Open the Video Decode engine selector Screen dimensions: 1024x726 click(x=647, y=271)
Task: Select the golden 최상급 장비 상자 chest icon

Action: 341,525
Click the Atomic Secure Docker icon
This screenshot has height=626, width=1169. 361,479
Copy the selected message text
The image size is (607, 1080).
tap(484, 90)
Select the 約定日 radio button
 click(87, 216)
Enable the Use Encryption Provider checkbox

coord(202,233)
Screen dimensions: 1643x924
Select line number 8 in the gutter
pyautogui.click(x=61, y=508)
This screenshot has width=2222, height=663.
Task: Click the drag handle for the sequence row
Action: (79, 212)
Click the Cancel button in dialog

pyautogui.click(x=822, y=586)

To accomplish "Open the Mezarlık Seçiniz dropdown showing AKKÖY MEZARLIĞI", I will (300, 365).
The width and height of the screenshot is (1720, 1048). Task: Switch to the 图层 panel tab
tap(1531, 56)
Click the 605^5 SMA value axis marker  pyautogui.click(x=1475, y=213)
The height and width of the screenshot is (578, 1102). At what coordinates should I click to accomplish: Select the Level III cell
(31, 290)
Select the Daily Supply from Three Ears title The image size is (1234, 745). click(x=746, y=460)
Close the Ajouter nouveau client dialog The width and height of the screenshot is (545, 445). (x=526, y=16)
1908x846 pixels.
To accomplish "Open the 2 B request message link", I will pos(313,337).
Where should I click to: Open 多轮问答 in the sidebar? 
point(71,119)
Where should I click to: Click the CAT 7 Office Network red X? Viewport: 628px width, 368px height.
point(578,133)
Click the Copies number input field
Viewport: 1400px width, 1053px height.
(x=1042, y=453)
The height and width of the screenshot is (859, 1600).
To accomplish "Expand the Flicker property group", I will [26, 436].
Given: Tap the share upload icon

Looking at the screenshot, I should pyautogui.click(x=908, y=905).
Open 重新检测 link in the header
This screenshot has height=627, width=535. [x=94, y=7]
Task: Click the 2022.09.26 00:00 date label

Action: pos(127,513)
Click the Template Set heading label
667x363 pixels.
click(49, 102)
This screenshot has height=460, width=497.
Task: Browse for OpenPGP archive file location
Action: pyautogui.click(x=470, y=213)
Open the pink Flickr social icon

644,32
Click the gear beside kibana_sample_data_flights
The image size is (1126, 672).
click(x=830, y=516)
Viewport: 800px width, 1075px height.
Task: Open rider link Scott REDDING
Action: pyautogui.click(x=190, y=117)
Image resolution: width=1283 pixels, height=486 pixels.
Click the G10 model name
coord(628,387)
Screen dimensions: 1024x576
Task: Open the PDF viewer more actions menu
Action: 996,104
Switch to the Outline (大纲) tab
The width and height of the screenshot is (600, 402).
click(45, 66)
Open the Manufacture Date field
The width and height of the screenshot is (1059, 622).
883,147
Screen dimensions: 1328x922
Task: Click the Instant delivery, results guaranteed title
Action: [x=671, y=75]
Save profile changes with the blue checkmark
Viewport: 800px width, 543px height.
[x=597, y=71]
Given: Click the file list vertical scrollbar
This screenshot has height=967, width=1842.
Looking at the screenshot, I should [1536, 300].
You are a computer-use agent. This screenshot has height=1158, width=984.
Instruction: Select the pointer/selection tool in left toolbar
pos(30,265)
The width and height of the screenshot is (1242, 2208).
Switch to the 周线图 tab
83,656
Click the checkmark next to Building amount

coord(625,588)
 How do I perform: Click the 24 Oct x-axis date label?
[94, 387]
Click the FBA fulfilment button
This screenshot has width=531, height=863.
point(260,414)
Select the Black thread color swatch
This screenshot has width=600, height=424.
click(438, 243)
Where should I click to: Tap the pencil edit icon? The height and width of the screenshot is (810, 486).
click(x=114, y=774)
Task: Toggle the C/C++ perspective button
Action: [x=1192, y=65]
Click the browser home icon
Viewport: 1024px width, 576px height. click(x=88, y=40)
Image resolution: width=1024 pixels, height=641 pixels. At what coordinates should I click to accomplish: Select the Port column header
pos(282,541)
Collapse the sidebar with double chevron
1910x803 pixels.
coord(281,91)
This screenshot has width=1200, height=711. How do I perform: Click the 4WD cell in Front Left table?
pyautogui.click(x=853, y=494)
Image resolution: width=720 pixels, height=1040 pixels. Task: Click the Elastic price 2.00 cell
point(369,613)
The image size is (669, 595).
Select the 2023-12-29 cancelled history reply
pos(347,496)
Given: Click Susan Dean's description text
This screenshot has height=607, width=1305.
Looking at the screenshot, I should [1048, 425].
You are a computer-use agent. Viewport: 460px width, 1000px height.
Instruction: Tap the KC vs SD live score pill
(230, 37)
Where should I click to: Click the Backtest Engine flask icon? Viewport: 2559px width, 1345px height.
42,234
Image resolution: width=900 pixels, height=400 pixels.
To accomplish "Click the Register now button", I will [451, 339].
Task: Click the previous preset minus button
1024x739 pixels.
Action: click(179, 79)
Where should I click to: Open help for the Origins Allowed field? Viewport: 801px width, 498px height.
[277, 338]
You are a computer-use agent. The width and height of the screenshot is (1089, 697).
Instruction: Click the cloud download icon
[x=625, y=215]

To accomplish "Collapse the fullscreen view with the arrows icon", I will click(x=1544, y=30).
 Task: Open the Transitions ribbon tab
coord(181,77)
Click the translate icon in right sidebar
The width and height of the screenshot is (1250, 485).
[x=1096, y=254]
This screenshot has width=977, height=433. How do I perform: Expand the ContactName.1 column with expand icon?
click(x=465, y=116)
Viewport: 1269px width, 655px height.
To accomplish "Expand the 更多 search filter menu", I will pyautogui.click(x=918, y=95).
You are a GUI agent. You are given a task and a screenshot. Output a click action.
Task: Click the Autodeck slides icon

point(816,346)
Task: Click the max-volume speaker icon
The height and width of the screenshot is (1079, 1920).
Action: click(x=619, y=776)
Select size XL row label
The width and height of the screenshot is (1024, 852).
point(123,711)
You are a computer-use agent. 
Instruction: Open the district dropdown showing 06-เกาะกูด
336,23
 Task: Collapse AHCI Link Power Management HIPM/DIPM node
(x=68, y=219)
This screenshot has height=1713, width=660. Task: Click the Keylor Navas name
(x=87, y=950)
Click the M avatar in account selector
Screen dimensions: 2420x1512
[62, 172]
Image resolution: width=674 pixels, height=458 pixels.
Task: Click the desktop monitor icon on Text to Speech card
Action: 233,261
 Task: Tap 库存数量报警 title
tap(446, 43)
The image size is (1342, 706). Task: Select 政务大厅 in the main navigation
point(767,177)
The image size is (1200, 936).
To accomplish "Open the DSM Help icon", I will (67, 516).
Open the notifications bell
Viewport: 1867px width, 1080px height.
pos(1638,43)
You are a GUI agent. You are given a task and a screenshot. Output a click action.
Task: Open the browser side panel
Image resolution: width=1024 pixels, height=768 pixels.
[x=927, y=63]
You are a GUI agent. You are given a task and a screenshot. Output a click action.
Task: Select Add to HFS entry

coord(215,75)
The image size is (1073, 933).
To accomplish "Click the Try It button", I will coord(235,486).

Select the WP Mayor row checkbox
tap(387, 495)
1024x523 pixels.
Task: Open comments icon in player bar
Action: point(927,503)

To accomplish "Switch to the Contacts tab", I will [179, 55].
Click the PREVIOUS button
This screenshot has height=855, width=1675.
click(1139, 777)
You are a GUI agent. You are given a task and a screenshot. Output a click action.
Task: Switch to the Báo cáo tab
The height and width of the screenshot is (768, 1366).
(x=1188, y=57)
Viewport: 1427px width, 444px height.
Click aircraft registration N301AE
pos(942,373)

◆ ◆ ◆

Print the records above once again, exactly as written.

Open the Video Decode engine selector Screen dimensions: 1024x726 click(x=647, y=271)
Task: Select the golden 최상급 장비 상자 chest icon

Action: 341,525
Click the Atomic Secure Docker icon
This screenshot has height=626, width=1169. 361,479
Copy the selected message text
The image size is (607, 1080).
tap(484, 90)
Select the 約定日 radio button
 click(87, 216)
Enable the Use Encryption Provider checkbox

coord(202,233)
Screen dimensions: 1643x924
Select line number 8 in the gutter
pyautogui.click(x=61, y=508)
This screenshot has width=2222, height=663.
Task: Click the drag handle for the sequence row
Action: (79, 212)
Click the Cancel button in dialog

pyautogui.click(x=822, y=586)

To accomplish "Open the Mezarlık Seçiniz dropdown showing AKKÖY MEZARLIĞI", I will (300, 365).
The width and height of the screenshot is (1720, 1048). Task: Switch to the 图层 panel tab
tap(1531, 56)
Click the 605^5 SMA value axis marker  pyautogui.click(x=1475, y=213)
The height and width of the screenshot is (578, 1102). At what coordinates should I click to accomplish: Select the Level III cell
(31, 290)
Select the Daily Supply from Three Ears title The image size is (1234, 745). click(x=746, y=460)
Close the Ajouter nouveau client dialog The width and height of the screenshot is (545, 445). (x=526, y=16)
1908x846 pixels.
To accomplish "Open the 2 B request message link", I will pos(313,337).
Where should I click to: Open 多轮问答 in the sidebar? 
point(71,119)
Where should I click to: Click the CAT 7 Office Network red X? Viewport: 628px width, 368px height.
point(578,133)
Click the Copies number input field
Viewport: 1400px width, 1053px height.
(x=1042, y=453)
The height and width of the screenshot is (859, 1600).
To accomplish "Expand the Flicker property group", I will [26, 436].
Given: Tap the share upload icon

Looking at the screenshot, I should pyautogui.click(x=908, y=905).
Open 重新检测 link in the header
This screenshot has height=627, width=535. [x=94, y=7]
Task: Click the 2022.09.26 00:00 date label

Action: pos(127,513)
Click the Template Set heading label
667x363 pixels.
click(49, 102)
This screenshot has height=460, width=497.
Task: Browse for OpenPGP archive file location
Action: pyautogui.click(x=470, y=213)
Open the pink Flickr social icon

644,32
Click the gear beside kibana_sample_data_flights
The image size is (1126, 672).
click(x=830, y=516)
Viewport: 800px width, 1075px height.
Task: Open rider link Scott REDDING
Action: pyautogui.click(x=190, y=117)
Image resolution: width=1283 pixels, height=486 pixels.
Click the G10 model name
coord(628,387)
Screen dimensions: 1024x576
Task: Open the PDF viewer more actions menu
Action: 996,104
Switch to the Outline (大纲) tab
The width and height of the screenshot is (600, 402).
click(45, 66)
Open the Manufacture Date field
The width and height of the screenshot is (1059, 622).
883,147
Screen dimensions: 1328x922
Task: Click the Instant delivery, results guaranteed title
Action: [x=671, y=75]
Save profile changes with the blue checkmark
Viewport: 800px width, 543px height.
[x=597, y=71]
Given: Click the file list vertical scrollbar
This screenshot has height=967, width=1842.
Looking at the screenshot, I should [1536, 300].
You are a computer-use agent. This screenshot has height=1158, width=984.
Instruction: Select the pointer/selection tool in left toolbar
pos(30,265)
The width and height of the screenshot is (1242, 2208).
Switch to the 周线图 tab
83,656
Click the checkmark next to Building amount

coord(625,588)
 How do I perform: Click the 24 Oct x-axis date label?
[94, 387]
Click the FBA fulfilment button
This screenshot has width=531, height=863.
point(260,414)
Select the Black thread color swatch
This screenshot has width=600, height=424.
click(438, 243)
Where should I click to: Tap the pencil edit icon? The height and width of the screenshot is (810, 486).
click(x=114, y=774)
Task: Toggle the C/C++ perspective button
Action: [x=1192, y=65]
Click the browser home icon
Viewport: 1024px width, 576px height. click(x=88, y=40)
Image resolution: width=1024 pixels, height=641 pixels. At what coordinates should I click to accomplish: Select the Port column header
pos(282,541)
Collapse the sidebar with double chevron
1910x803 pixels.
coord(281,91)
This screenshot has width=1200, height=711. How do I perform: Click the 4WD cell in Front Left table?
pyautogui.click(x=853, y=494)
Image resolution: width=720 pixels, height=1040 pixels. Task: Click the Elastic price 2.00 cell
point(369,613)
The image size is (669, 595).
Select the 2023-12-29 cancelled history reply
pos(347,496)
Given: Click Susan Dean's description text
This screenshot has height=607, width=1305.
Looking at the screenshot, I should [1048, 425].
You are a computer-use agent. Viewport: 460px width, 1000px height.
Instruction: Tap the KC vs SD live score pill
(230, 37)
Where should I click to: Click the Backtest Engine flask icon? Viewport: 2559px width, 1345px height.
42,234
Image resolution: width=900 pixels, height=400 pixels.
To accomplish "Click the Register now button", I will [451, 339].
Task: Click the previous preset minus button
1024x739 pixels.
Action: click(179, 79)
Where should I click to: Open help for the Origins Allowed field? Viewport: 801px width, 498px height.
[277, 338]
You are a computer-use agent. The width and height of the screenshot is (1089, 697).
Instruction: Click the cloud download icon
[x=625, y=215]

To accomplish "Collapse the fullscreen view with the arrows icon", I will click(x=1544, y=30).
 Task: Open the Transitions ribbon tab
coord(181,77)
Click the translate icon in right sidebar
The width and height of the screenshot is (1250, 485).
[x=1096, y=254]
This screenshot has width=977, height=433. How do I perform: Expand the ContactName.1 column with expand icon?
click(x=465, y=116)
Viewport: 1269px width, 655px height.
To accomplish "Expand the 更多 search filter menu", I will pyautogui.click(x=918, y=95).
You are a GUI agent. You are given a task and a screenshot. Output a click action.
Task: Click the Autodeck slides icon

point(816,346)
Task: Click the max-volume speaker icon
The height and width of the screenshot is (1079, 1920).
Action: click(x=619, y=776)
Select size XL row label
The width and height of the screenshot is (1024, 852).
point(123,711)
You are a computer-use agent. 
Instruction: Open the district dropdown showing 06-เกาะกูด
336,23
 Task: Collapse AHCI Link Power Management HIPM/DIPM node
(x=68, y=219)
This screenshot has height=1713, width=660. Task: Click the Keylor Navas name
(x=87, y=950)
Click the M avatar in account selector
Screen dimensions: 2420x1512
[62, 172]
Image resolution: width=674 pixels, height=458 pixels.
Task: Click the desktop monitor icon on Text to Speech card
Action: 233,261
 Task: Tap 库存数量报警 title
tap(446, 43)
The image size is (1342, 706). Task: Select 政务大厅 in the main navigation
point(767,177)
The image size is (1200, 936).
To accomplish "Open the DSM Help icon", I will (67, 516).
Open the notifications bell
Viewport: 1867px width, 1080px height.
pos(1638,43)
You are a GUI agent. You are given a task and a screenshot. Output a click action.
Task: Open the browser side panel
Image resolution: width=1024 pixels, height=768 pixels.
[x=927, y=63]
You are a GUI agent. You are given a task and a screenshot. Output a click action.
Task: Select Add to HFS entry

coord(215,75)
The image size is (1073, 933).
To accomplish "Click the Try It button", I will coord(235,486).

Select the WP Mayor row checkbox
tap(387, 495)
1024x523 pixels.
Task: Open comments icon in player bar
Action: point(927,503)

To accomplish "Switch to the Contacts tab", I will [179, 55].
Click the PREVIOUS button
This screenshot has height=855, width=1675.
click(1139, 777)
You are a GUI agent. You are given a task and a screenshot. Output a click action.
Task: Switch to the Báo cáo tab
The height and width of the screenshot is (768, 1366).
(x=1188, y=57)
Viewport: 1427px width, 444px height.
Click aircraft registration N301AE
pos(942,373)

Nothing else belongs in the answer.